Luke 15:1-10 and Excerpts from Dog Songs by Mary Oliver
September 11th, 2022 10:30 a.m.
FOURTEENTH SUNDAY AFTER PENTECOST
By Rev. Nicole M. Lamarche
Happy Sunday! It always feels like a special Sunday when we have the choir! Thank you for sharing your voices with us today!
I invite you now as we come to this part of our worship to take a few deeper breaths, to let yourself arrive a little more fully, as we hear whatever word God has for us today and as you are moved, I invite you to pray with me and for me…
Gracious God, let the words of my mouth and the meditations of our hearts, be acceptable in your sight, our Rock and our Redeemer. Amen.
Have you noticed how we human beings can so easily decide who is in and who is out? How in politics and in families and in communities of all kinds, we human beings have a tendency to create categories of who is good and who is bad and of who really belongs.

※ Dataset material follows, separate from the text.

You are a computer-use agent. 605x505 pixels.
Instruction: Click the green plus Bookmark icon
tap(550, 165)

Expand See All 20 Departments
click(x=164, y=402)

There is a human inclination to find big and small ways that we feel okay, treating someone, or some group as other, as outsider, or the ones in the wrong. This comes from a sense of separateness and causes more of it, in our hearts and in the world. We humans can so easily decide that we are on the right side, the good side, that some of us are worthy, that some belong and that some, well, just don’t.

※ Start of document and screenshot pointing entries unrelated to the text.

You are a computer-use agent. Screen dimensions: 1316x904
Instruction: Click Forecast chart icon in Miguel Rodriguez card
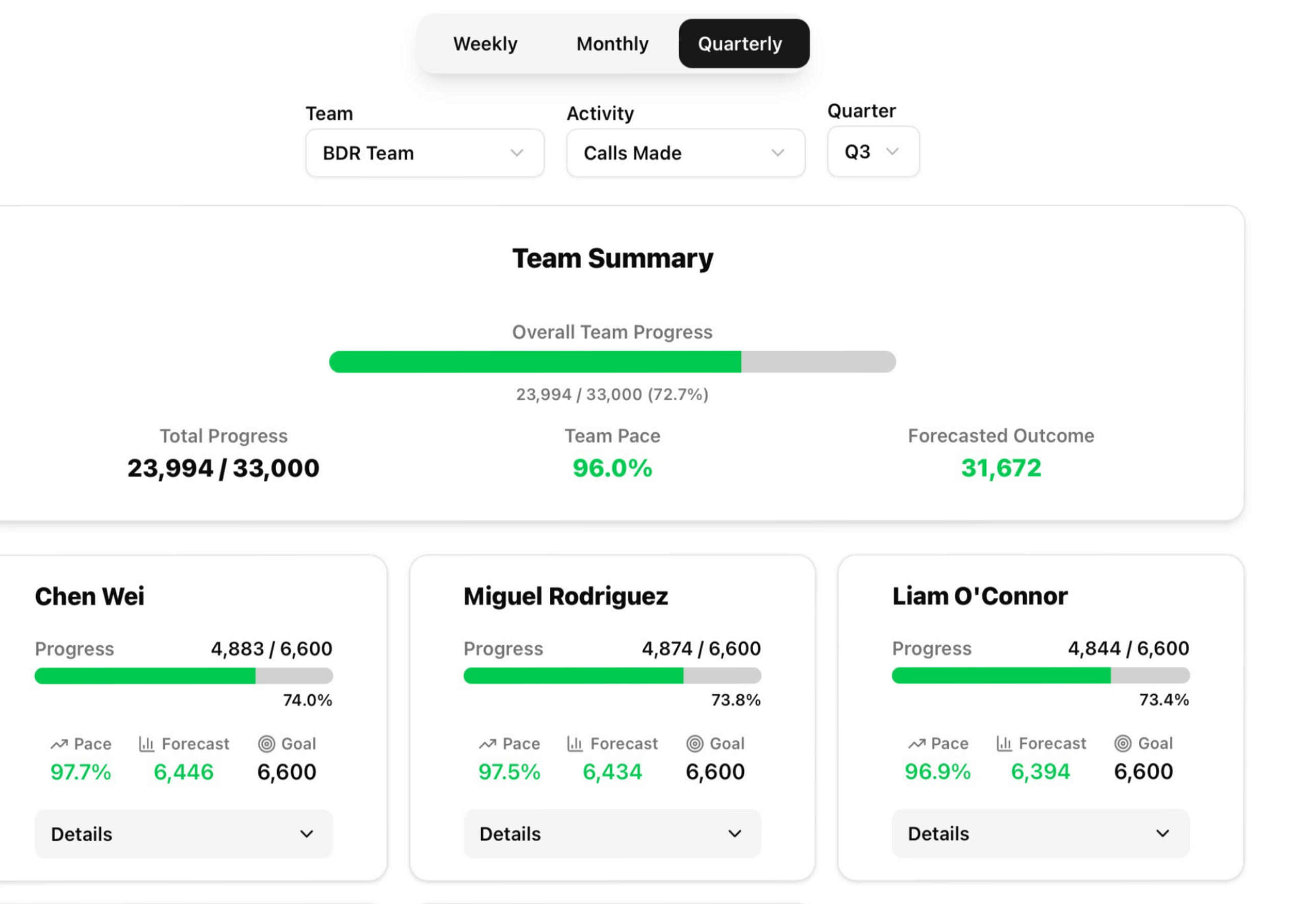pyautogui.click(x=575, y=744)
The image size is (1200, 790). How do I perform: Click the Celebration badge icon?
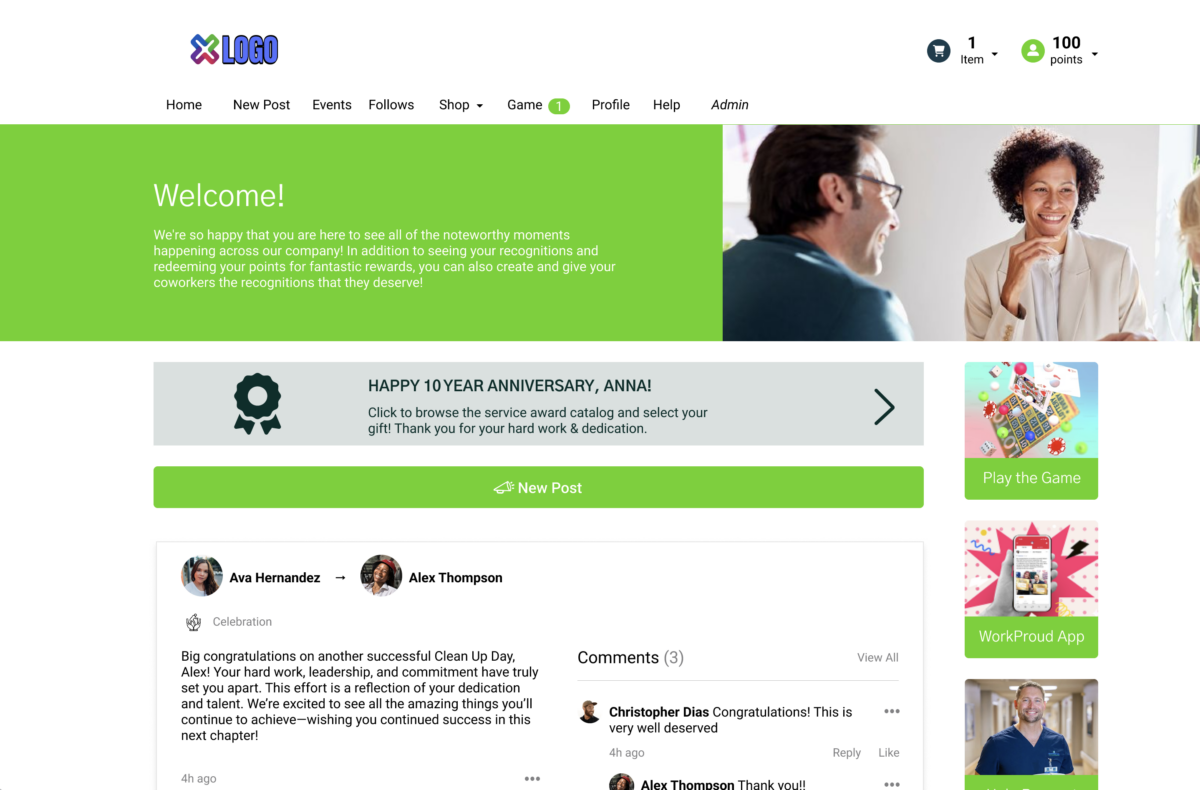194,622
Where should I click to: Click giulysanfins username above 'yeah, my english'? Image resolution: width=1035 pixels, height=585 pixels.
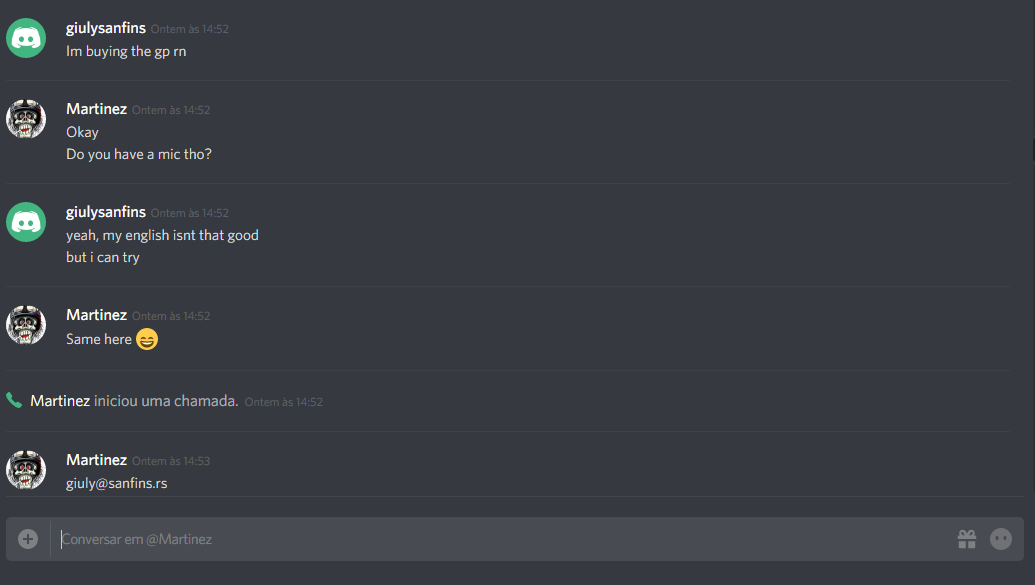[x=106, y=212]
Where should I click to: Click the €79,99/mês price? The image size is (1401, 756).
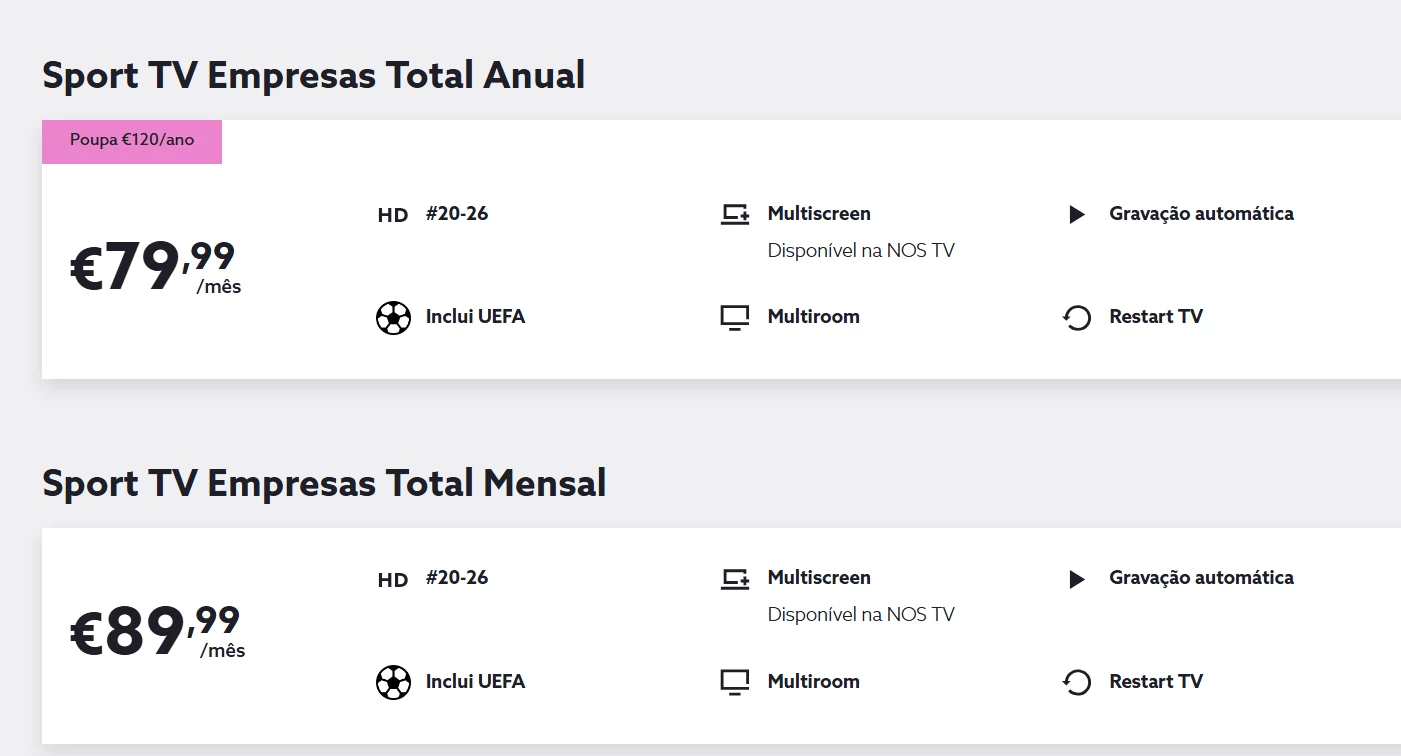(155, 268)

We are in our second week of the series on what we can learn from animals. And last week I shared about my brother’s dog Baby and being wonderfully made, so I hope you have delighted in pondering the idea that you might be God’s art this week.

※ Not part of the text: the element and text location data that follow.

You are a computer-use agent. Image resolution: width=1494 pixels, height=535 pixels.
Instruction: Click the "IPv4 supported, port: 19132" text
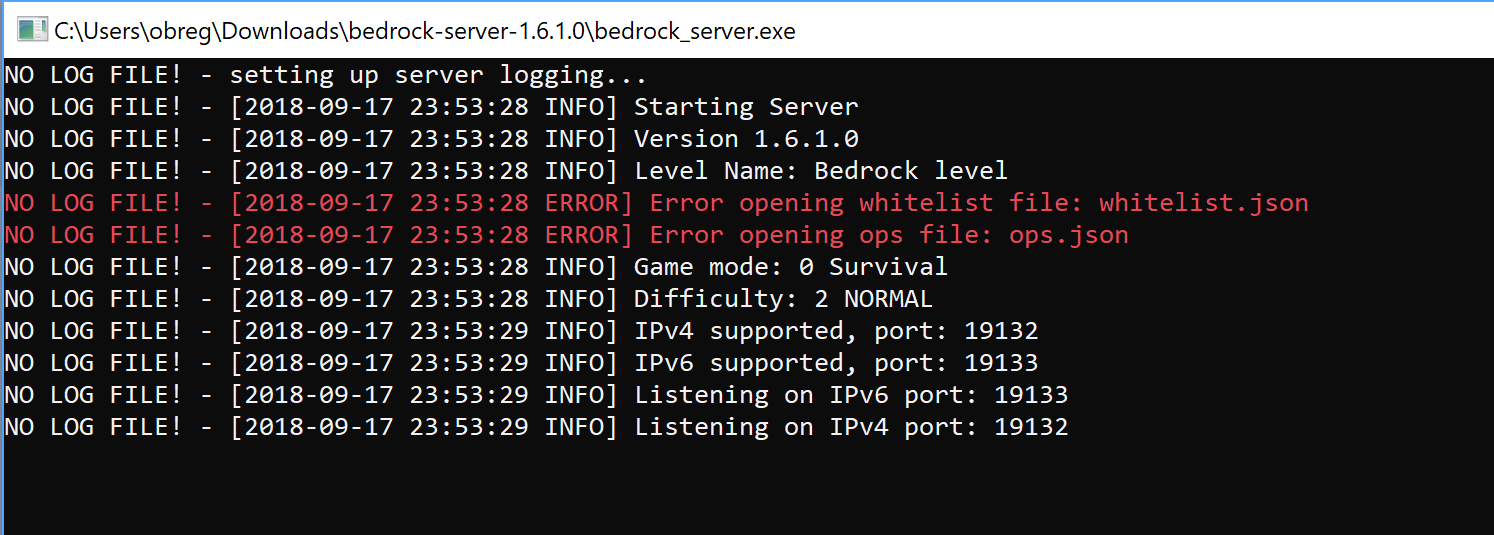click(836, 331)
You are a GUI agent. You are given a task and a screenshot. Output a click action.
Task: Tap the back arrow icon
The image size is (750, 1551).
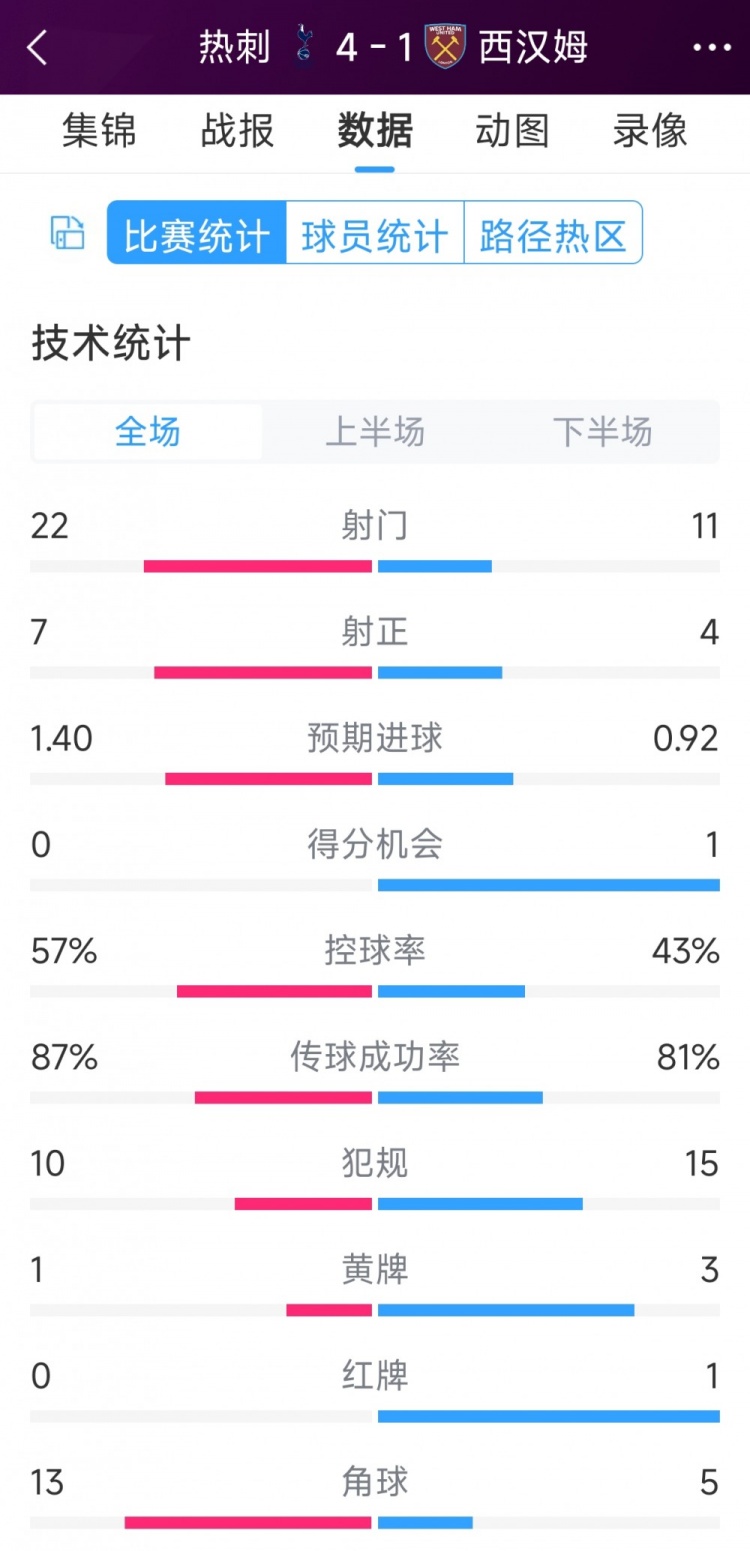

And today we look to the animals again. And more specifically to groups of animals, to herds and the colonies and the nests and the pods and the packs, we look to the groups of creatures and just like Jesus, we look to the flock.
As you heard, he tells part of our story today with sheep. And he asks whether the group gathered around him would leave the flock to go find just one that is missing? He asks would you go find that one? That one who wandered off or messed up or got it wrong?
And I wonder if Jesus is saying something to us today about how we human beings can so easily decide who is in and who is out? Because we don’t know why that one is off and lost. We don’t know why that person, why that sheep has been cut out.
And I wonder if Jesus is saying something to us today about our tendency to decide what and who belongs.
That is kind of what the frustrated religious and political leaders were asking Jesus when he went into the story about sheep. We read that the frustrated Pharisees and the seething scribes were grumbling and saying, “This fellow welcomes sinners and eats with them.”
As if to say even they belong. Even those that make us uncomfortable belong.
Growing up, we never had sheep, but we had dogs and cats, parakeets, turkeys and horses. I watched how the horses stuck together in rain and snow and I have learned that a herd can be as complicated as a human family system. Horses like us, love and lose and fear and fight. But do you know what? As one writer put it, “Horse arguments don’t last long!” And that’s true for many non-human creatures. There is a kind of animal grace that they hold or maybe a little more space for falling short, the priority is coming back to the whole.
When our dog Yoda angers our older dog Bodhi, they let one another know and then they let go and move on. And this caused me to investigate all kinds of creatures. Spotted hyenas, for example, live in close-knit groups, and while they don’t always get along, they officially don’t hold a grudge. Scientists have observed that within about 5 minutes of a fight, and I quote, “the erstwhile combatants can often be seen playing, licking or rubbing one another, or engaging in other friendly acts to dissipate the tension.” And even dolphins have been observed in doing something like what could be called “reconciliation rituals”, when after a fight “opponents often engaged in “gentle rubbing” or “contact swims,” in which one dolphin towed another through the water.”
What if the animals can show us about sharing life even with those who challenge us? What if they can teach us something about second chances, about forgiveness? What if we can learn something from them about living honestly with what is and letting go and moving on?
What if there is a special kind of rejoicing, as Jesus says, when we are the kind of place where a funky mix of people feel like we all belong? And what if the message for us is about how we can let the lost parts of all of us, the body individually and collectively, be found and be integrated and feel a part of the whole.
We humans can so easily decide who is worthy and who belongs and I wonder if Jesus says to us that there is space and God willing let there be some grace for each of us.
As Mitzi J. Smith writes of this passage in Luke, a (spiritual home) “Home should be a safe place for those that stray and those that stay. When the shepherd finds the one lost sheep, he calls his friends and neighbors—his community—together to celebrate. Community is a place where we can lose and recover, without judgment.” Isn’t that beautiful? And wouldn’t that be incredible if that were true? And may that be true! That this community can be a place where we can lose and recover and come back.
Maybe that is part of what Jesus is saying with this teaching here and part of what we learn from the animals too? It’s okay to get lost, to mess up, to fail, to falter and then to let ourselves be seen and be found. It’s okay to be about second chances, about forgiveness, about grace. Let us and let this, be a place where each of us can lose and recover, where we can falter and still find a way toward love together, where we can fail and come back and start over. May it be so. Amen.